95% of GenAI projects fail. How to become part of the 5%

AI has entered its "hard-hat" era. The next 12 months will separate companies driving real P&L impact from those still stuck in pilot limbo. However, here's what the statistics don't show: many AI projects aren't failing due to bad technology; they're failing because they were performative from the start. Built to demonstrate innovation rather than solve business problems.

Numbers Don't Lie

An MIT Media Lab report found that 95% of investments in gen AI have produced zero returns.

Simultaneously, Forrester’s Predictions of 2026 makes the “market correction” explicit: only 15% of AI decision-makers reported an EBITDA lift in the past 12 months, and fewer than one-third can tie AI value to P&L changes. As CFOs get pulled deeper into AI decisions, Forrester expects enterprises to delay 25% of planned AI spend into 2027.

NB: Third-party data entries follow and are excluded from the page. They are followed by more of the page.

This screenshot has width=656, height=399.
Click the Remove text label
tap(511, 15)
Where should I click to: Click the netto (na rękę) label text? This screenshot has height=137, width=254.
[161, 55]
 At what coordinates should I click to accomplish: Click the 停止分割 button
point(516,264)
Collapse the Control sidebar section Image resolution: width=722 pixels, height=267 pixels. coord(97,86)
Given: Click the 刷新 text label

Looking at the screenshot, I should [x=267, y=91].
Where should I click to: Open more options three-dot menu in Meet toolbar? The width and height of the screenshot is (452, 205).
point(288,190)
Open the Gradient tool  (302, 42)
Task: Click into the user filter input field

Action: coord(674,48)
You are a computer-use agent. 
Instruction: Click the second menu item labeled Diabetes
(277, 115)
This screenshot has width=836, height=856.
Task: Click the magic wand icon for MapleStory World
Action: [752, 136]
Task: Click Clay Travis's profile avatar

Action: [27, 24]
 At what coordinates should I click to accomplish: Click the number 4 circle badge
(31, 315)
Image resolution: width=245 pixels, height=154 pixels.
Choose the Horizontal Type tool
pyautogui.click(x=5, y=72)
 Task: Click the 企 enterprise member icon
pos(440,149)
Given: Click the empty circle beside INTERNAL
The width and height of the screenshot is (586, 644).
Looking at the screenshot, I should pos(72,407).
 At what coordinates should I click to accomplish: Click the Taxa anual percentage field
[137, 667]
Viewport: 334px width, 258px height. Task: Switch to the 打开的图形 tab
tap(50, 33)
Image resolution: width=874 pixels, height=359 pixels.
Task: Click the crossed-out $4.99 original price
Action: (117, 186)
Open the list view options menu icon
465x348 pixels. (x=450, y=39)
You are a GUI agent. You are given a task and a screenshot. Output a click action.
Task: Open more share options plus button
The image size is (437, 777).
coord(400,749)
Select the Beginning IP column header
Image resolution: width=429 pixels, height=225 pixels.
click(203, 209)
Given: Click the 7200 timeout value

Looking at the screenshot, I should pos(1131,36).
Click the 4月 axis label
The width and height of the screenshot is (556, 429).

What the Winners Did Differently

The 5% that succeeded didn't start with "let's use AI." They started with a business problem:

The differentiator? They’re bridging the gap between general intelligence (what LLMs know) and data intelligence (what your business knows). And, critically, they treated AI like any other infrastructure investment, with clear success metrics, proper governance, and business ownership.

The Performance vs. Production Gap

Here's the pattern I see in most AI projects: teams excitedly prototype a new AI assistant, impress stakeholders in a demo, then hit a wall trying to get it production-ready.

A standalone ChatGPT-like model might work in a demo, but it's disconnected from your company's data, context, and operational constraints. To solve real domain-specific problems, AI needs to tap into your customer data, documents, and APIs, it needs data intelligence.

That's when enterprises discover they've been optimizing for demos that impress, not systems that ship.

The 5 Failure Modes (and how to avoid them)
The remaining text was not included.